Wees geprezen daarvoor, dat er met Pasen zoveel wonderen zijn gebeurd: de steen was er niet meer, het lichaam van Christus was er niet meer, een bode was er in het graf, en al dit om die boodschap te verkondigen, waarover geheel het Evangelie gaat: de opstanding van Jezus Christus. En dank u dat wij dit vorige week vaak hebben mogen horen. Maar wij willen U nu vragen, of U ons nu met dit evangelie, met deze gehoorde boodschap van vorige week ook verder wilt leiden, zodat het tot een leven gevend geloof wordt.

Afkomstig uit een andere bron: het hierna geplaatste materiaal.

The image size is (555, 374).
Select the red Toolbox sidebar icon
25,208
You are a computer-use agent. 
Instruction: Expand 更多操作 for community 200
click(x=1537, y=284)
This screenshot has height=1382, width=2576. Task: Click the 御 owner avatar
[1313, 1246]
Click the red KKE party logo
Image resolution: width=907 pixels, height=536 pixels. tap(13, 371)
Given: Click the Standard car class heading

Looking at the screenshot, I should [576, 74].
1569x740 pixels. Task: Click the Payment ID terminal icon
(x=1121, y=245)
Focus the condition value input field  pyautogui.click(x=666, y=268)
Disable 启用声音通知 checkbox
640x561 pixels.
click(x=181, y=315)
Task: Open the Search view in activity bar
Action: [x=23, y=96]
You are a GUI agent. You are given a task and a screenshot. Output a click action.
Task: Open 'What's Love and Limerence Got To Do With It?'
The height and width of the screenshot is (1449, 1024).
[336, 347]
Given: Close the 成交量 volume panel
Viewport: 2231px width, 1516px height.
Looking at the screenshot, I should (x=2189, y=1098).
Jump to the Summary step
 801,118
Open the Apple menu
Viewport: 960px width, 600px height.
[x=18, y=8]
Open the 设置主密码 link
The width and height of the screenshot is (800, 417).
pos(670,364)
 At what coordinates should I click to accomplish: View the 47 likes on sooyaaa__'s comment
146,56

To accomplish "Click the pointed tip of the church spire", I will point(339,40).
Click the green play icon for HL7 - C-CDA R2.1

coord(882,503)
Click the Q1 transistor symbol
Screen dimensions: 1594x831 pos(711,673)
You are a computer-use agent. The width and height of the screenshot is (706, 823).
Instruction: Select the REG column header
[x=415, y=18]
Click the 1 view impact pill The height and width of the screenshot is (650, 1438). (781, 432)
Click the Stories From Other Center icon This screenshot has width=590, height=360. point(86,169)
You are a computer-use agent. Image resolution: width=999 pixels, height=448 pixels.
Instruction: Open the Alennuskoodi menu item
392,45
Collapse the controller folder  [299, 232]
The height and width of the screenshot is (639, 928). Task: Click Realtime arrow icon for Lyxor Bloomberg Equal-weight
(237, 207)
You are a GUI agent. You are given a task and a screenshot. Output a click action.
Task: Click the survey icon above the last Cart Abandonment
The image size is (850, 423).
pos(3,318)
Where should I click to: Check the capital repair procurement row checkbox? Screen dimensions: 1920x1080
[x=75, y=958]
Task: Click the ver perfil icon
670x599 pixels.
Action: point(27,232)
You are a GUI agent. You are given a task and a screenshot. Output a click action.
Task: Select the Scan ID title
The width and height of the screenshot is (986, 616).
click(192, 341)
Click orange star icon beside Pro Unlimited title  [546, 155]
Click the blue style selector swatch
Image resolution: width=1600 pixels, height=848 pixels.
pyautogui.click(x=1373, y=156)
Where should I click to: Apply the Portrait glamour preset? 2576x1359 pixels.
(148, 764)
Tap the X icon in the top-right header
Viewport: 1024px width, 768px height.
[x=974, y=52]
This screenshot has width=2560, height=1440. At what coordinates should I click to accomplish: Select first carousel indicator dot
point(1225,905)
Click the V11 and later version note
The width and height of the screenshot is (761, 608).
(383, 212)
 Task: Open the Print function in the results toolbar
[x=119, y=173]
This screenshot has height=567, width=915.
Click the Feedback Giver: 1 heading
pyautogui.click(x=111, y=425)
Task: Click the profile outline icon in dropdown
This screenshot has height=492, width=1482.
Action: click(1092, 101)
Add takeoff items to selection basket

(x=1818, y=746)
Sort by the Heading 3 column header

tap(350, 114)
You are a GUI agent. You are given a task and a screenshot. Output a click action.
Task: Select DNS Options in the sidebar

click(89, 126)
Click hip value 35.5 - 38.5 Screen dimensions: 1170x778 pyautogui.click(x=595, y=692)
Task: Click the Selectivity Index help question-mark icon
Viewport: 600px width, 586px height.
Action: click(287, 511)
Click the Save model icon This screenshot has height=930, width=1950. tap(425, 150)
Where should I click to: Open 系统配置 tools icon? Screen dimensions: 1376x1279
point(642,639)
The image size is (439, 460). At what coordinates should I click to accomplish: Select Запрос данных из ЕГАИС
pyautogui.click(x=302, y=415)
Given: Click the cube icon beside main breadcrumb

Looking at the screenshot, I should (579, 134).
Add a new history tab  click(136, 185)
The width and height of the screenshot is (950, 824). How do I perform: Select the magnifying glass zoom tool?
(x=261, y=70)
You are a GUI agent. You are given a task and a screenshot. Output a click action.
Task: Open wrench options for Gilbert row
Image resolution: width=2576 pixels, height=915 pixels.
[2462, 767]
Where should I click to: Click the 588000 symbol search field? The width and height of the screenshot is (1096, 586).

Wij vragen U, wilt U ons met dit doel een gezegend samenzijn geven, zodat wij in ons bidden, in ons zingen, in het luisteren naar Uw woord mogen ervaren dat het Evangelie leven geeft. Grote God, wilt U Uw Heilige Geest uitstorten over deze gemeente, zodat Hij onze harten opent voor Uw Woord. AMEN

Almachtig God, U die verleden, heden en toekomst in Uw handen hebt, U spreken wij aan. Zoals de vrouwen ‘s ochtends aan het graf, zijn wij ook zo vaak gevangengehouden door de pijn van het verleden, of door de uitzichtloosheid van de toekomst, dat ons in het heden het leven moeilijk valt. Here, ons lot, ons leven zou niets anders zijn, dan afgesloten met een grote steen, de dood. En deze steen zou tussen ons en U in staan. Een steen, waarover wij zouden zeggen: wij zou dit nou kunnen afwentelen? Waarlijk, niemand, behalve U.

Dank U, dat U door Uw Zoon, Jezus Christus hebt laten zien, dat er toch een toekomst bestaat, ook voor ons. U wilt dat wij allen deelhebben aan het wonder van de opstanding. U wilt niet, dat het zomaar een boodschap is, maar een boodschap dat ons echt laat verlangen naar het proeven van Uw nabijheid, en de heerlijkheid van het eeuwig leven. Dank U, Heer, dat U ons elkaar geeft, om door elkaar deze U nabijheid te proeven.

Wilt u ons hierbij helpen, om écht het lichaam van Christus te kunnen zijn, en om Hem echt te kunnen zien in elkaar. En dit niet alleen in omgang met U, maar ook in omgang met elkaar. Geef, dat wij beseffen, dat wij in verantwoording staan voor elkaar, voor Uw aangezicht.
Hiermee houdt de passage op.